Every entry is to be returned exactly as it stands; the pictures are to be dropped.

(Stored data entries)
BEGIN
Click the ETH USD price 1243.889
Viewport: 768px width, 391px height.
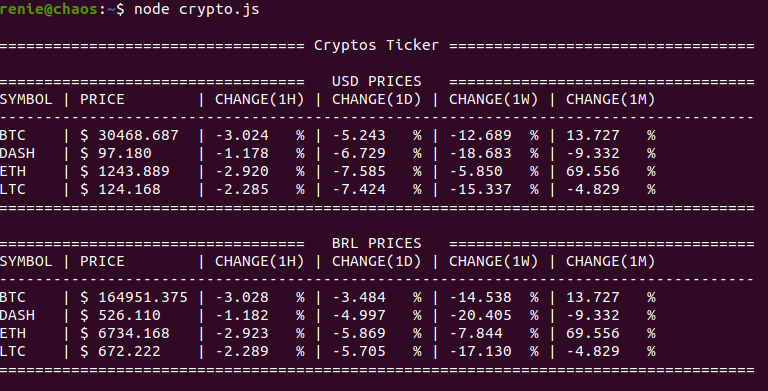[x=134, y=171]
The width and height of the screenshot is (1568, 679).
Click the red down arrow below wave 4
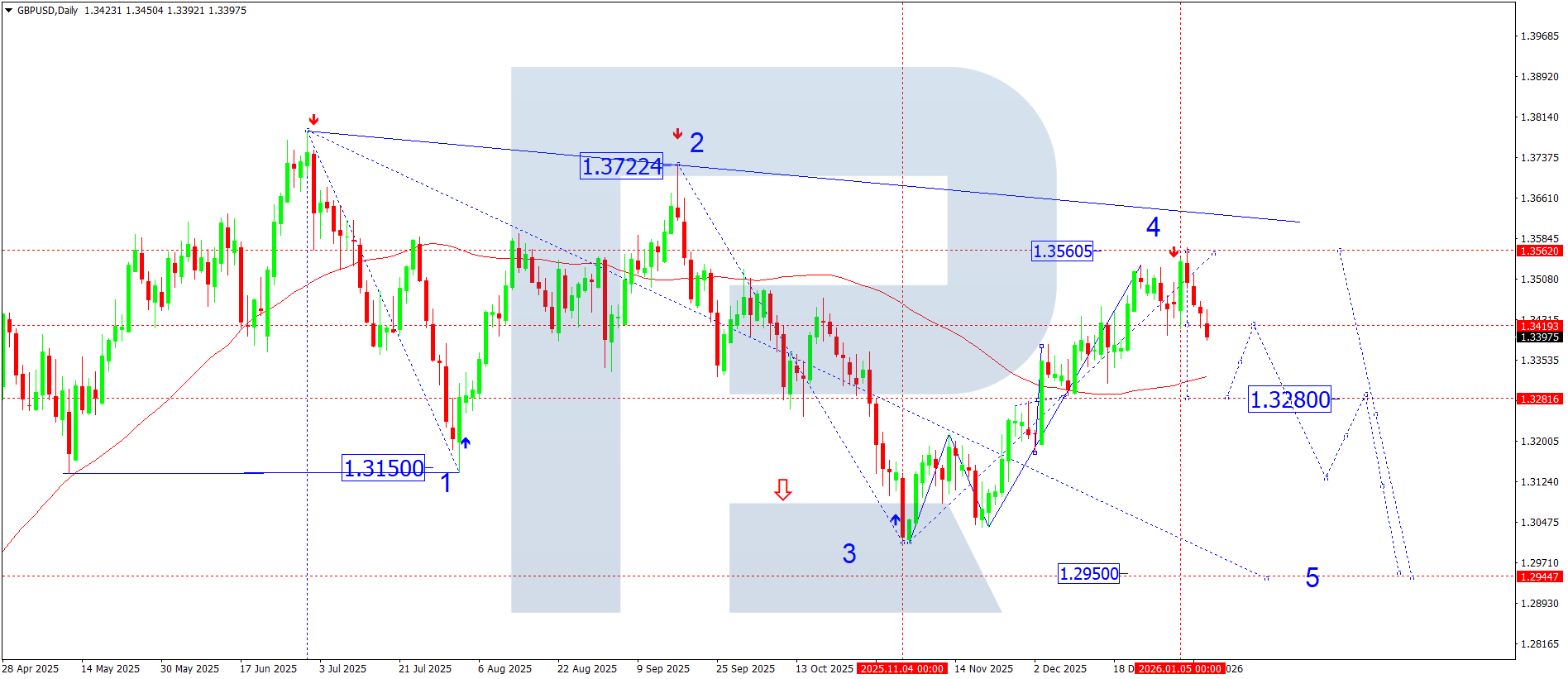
END
**Response below:**
Click the ETH USD price 1243.889
Viewport: 768px width, 391px height.
[x=134, y=171]
The width and height of the screenshot is (1568, 679).
Click the red down arrow below wave 4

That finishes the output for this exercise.